Il titolo del festival di quest’anno, visti i recenti avvenimenti che hanno esacerbato la fiducia nei confronti del domani, è «Trentino 2060: un futuro in stand by». Crede che anche nel campo scientifico il futuro sia in stand by o ci sono molte scoperte e novità all’orizzonte?
«La quantità di scoperte che noi faremo ovviamente non la possiamo sapere. Però se guardiamo al trend notiamo come le scoperte siano in rapido aumento, e quindi non è azzardato pensare che nel prossimo futuro ce ne saranno tante di più. Questo però è condizionato anche dalla nostra capacità di finanziare la ricerca in modo adeguato. Le scoperte non è che arriveranno solo perché arriverà il “futuro”, ma dipenderà molto da quanto investiremo in quel futuro».
L’Italia, da questo punto di vista, com’è messa?

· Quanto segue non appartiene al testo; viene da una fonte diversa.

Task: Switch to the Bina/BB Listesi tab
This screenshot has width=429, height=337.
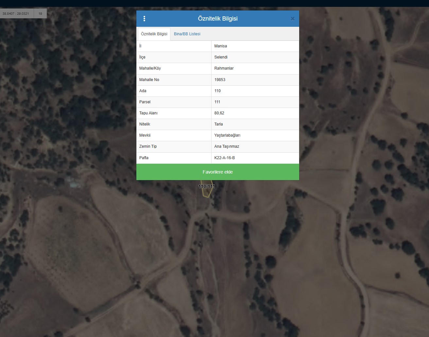Action: [x=187, y=34]
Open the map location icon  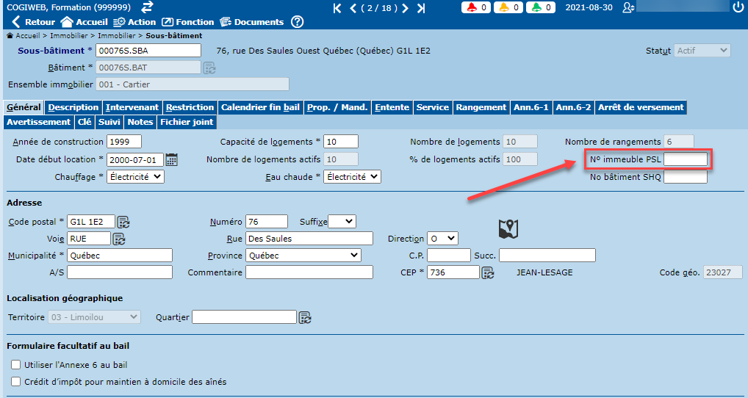[508, 229]
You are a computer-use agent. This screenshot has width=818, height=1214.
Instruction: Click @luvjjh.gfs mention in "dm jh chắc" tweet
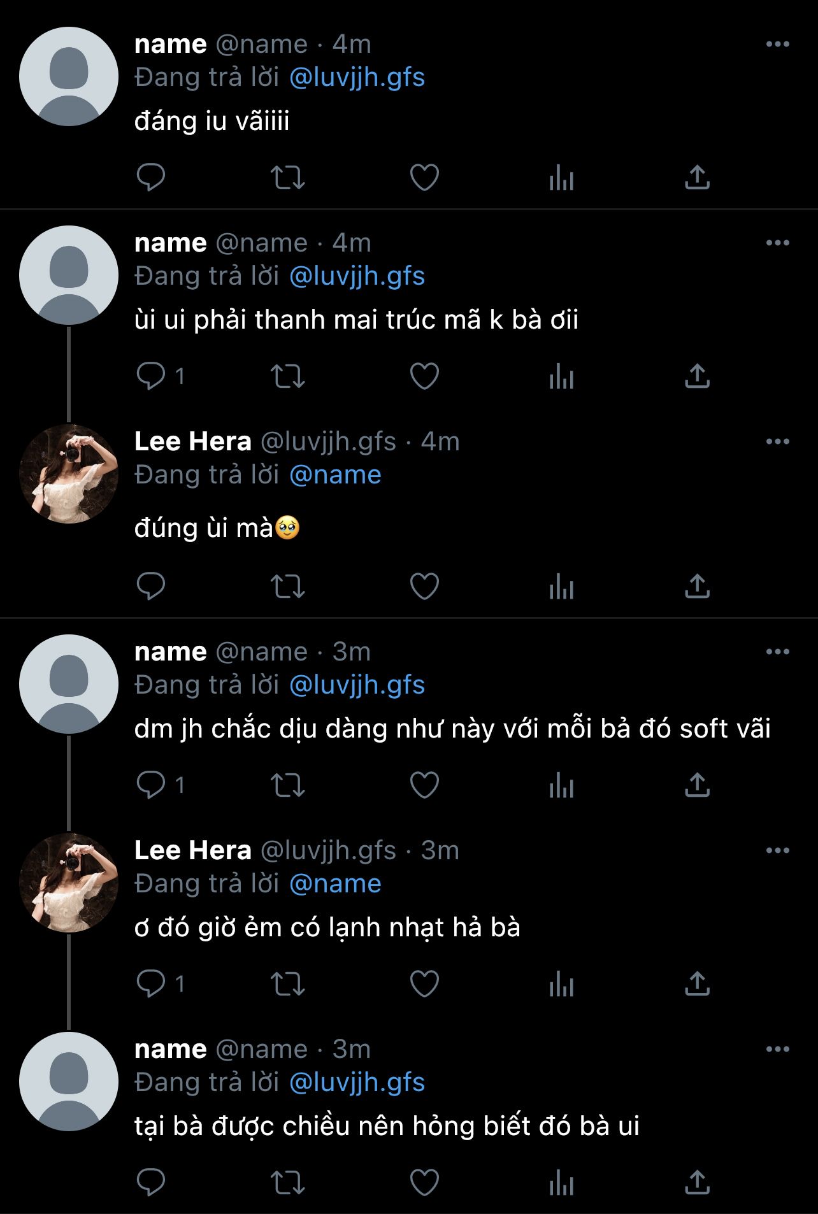coord(357,685)
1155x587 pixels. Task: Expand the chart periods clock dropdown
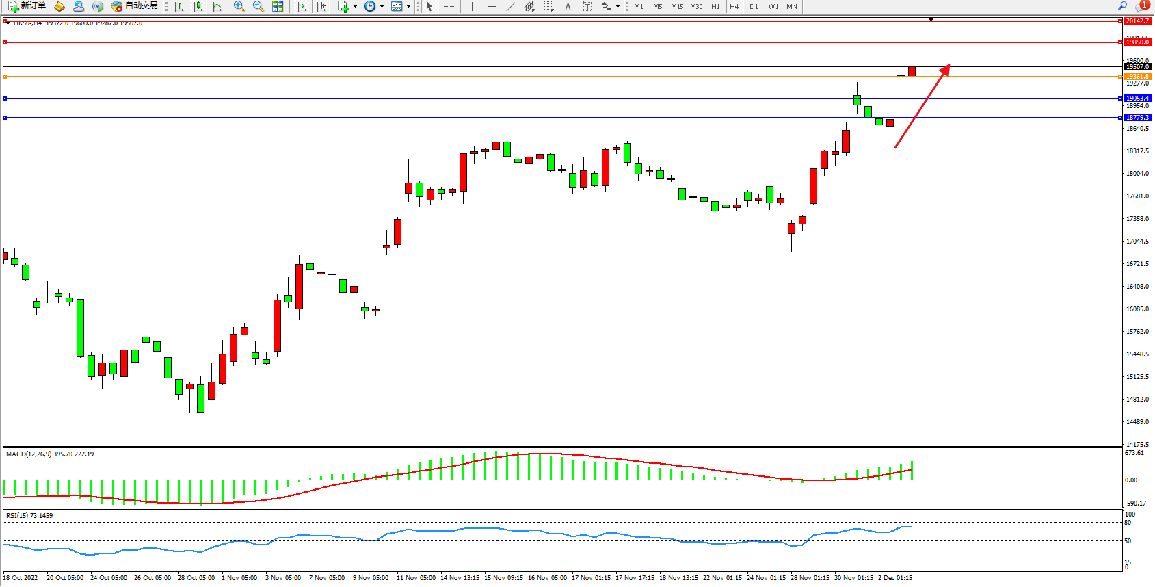[x=382, y=7]
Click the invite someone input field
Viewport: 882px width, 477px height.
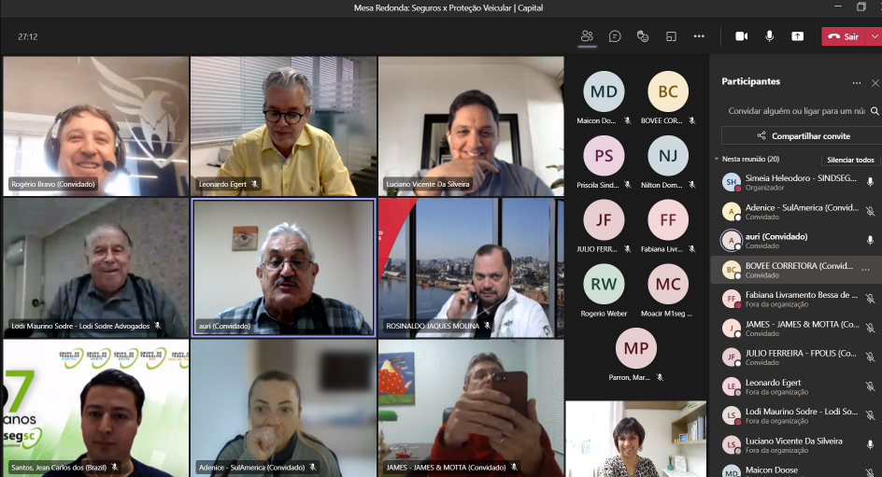point(792,110)
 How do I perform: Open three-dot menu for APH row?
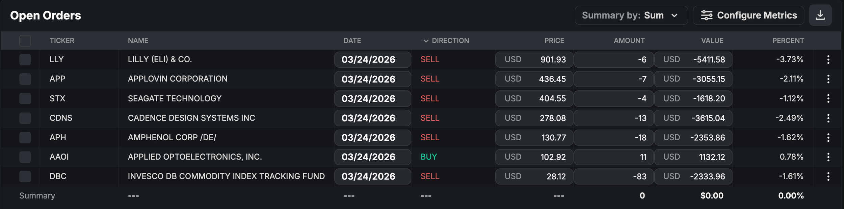click(x=828, y=138)
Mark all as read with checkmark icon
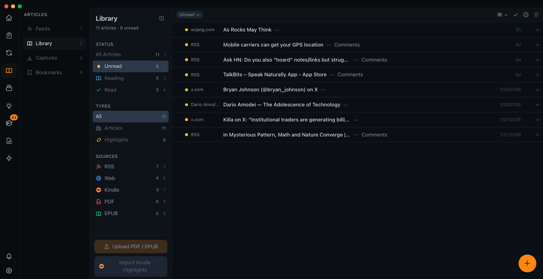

«In Italia potremmo fare davvero molto di più. Ci sono tanti talenti, opportunità, potenziale. Solo che è un po’ come quando a scuola gli insegnanti dicono ai genitori: è bravo ma non si applica. Il problema è che quando la politica parla di ricerca si spendono tante belle parole, ci sono tante frasi altisonanti. Tutti i politici dicono di voler investire in ricerca. Solo che alla fine della storia servono i soldi, non belle parole. La ricerca può portare tantissimo alla nostra società. Se si investe in fisica delle particelle si possono scoprire nuovi modi per curare i tumori, se si investe nella ricerca dei materiali possiamo costruire città migliori. La ricerca non è un reparto stagno, ma coinvolge tutta la società».
Proviamo ad azzardare noi una previsione: come sarà il 2060?
«Credo che il cambiamento climatico sarà la più grande sfida da dover affrontare. Stiamo parlando di un problema molto più grande rispetto alle singole nazioni. Questa idea degli Stati nazionali era molto bella e carina quando l’abbiamo inventata secoli fa, quando non avevamo problemi globali da affrontare. Ma oggi la situazione è diversa. Serve cambiare tutto: da come produciamo, a come consumiamo, a come parliamo tra di noi. Utilizzare ancora il costrutto delle nazioni è come cercare di usare la macchina da stampa a caratteri mobili di Gutenberg per stampare alcune migliaia di libri. È una cosa che puoi fare, ma è incredibilmente inefficiente».
E questo che conseguenze avrà?
«Quando un sistema non è sotto pressione le problematiche interne possono non emergere in modo troppo aggressivo. Cose che fanno parte del nostro sistema, come razzismo, sessismo, omofobia, emergono poco in una situazione tranquilla. Ma quando la società è messa sotto pressione i suoi lati peggiori vengono amplificati. Pensiamo alla pandemia: la maggior parte delle persone che hanno perso il proprio lavoro sono state le donne. È una cosa già vista, sappiamo che succederà. Quindi da qui al 2060 penso che avremo enormi difficoltà con i problemi sistematici che abbiamo e che ignoriamo tuttora. Se non li risolviamo ora che non siamo troppo sotto pressione, nel 2060 rischiamo di far scoppiare una bomba che porterà ad una forte emarginazione e a discriminazioni maggiori. Persone benestanti, bianche, ricche, cis, etero, abili potranno avere accesso a risorse che per altri saranno impossibili da ottenere».